When a new medicine is developed, it first goes through lots of testing in the lab to find out how it works. This is called preclinical testing. It helps scientists work out what the medicine is likely to do in people.

If a medicine is successful in preclinical testing, it must then be tested in people. These tests are called clinical trials. Early-stage clinical trials involve a small number of people. They check that the medicine is safe and find out the best dose to use. If early-stage trials are successful, the medicine is then tested in larger clinical trials to make sure it works and is safe.

If a medicine is successful in large clinical trials, the company that makes it applies for a product licence. To do this, they submit evidence that the medicine is safe and effective to a regulatory authority. In the UK, this is the Medicines & Healthcare products Regulatory Agency (MHRA). The MHRA decides if the medicine should be approved for use in the UK.

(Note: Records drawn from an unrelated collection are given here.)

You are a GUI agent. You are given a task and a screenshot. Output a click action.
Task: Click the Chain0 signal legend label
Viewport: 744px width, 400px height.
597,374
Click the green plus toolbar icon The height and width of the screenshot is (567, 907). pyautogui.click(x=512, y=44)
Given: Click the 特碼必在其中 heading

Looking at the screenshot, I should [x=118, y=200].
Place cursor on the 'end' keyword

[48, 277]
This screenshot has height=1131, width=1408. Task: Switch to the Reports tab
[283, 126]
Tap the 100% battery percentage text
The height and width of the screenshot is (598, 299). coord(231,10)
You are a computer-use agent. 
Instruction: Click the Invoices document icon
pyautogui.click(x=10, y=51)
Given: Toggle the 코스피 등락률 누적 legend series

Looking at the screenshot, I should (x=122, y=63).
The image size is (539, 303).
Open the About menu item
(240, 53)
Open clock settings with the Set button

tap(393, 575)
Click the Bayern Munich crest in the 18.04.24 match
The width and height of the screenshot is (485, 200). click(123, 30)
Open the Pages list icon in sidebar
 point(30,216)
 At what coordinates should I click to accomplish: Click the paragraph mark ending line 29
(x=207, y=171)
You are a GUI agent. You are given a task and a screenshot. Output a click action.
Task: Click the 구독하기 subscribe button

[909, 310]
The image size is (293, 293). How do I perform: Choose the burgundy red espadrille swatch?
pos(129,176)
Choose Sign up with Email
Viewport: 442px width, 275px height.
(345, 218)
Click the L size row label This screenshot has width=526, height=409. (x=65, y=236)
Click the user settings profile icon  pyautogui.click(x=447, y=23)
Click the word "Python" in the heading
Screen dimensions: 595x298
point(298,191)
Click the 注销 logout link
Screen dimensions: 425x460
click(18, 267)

A product licence covers the use of a medicine for a particular illness. This means that some medicines might be approved only for Crohn’s and some only for Colitis. Some might be approved for both. A medicine that is approved for one condition at first could get approval for the other at a later date.

If a medicine is approved for use in the UK, it is then assessed to decide if it should be made available on the NHS.

• The National Institute for Health and Care Excellence (NICE) is the organisation that decides whether treatments should be available on the NHS in England. Wales and Northern Ireland usually follow NICE decisions too.
• The Scottish Medicines Consortium (SMC) is the organisation that decides for Scotland.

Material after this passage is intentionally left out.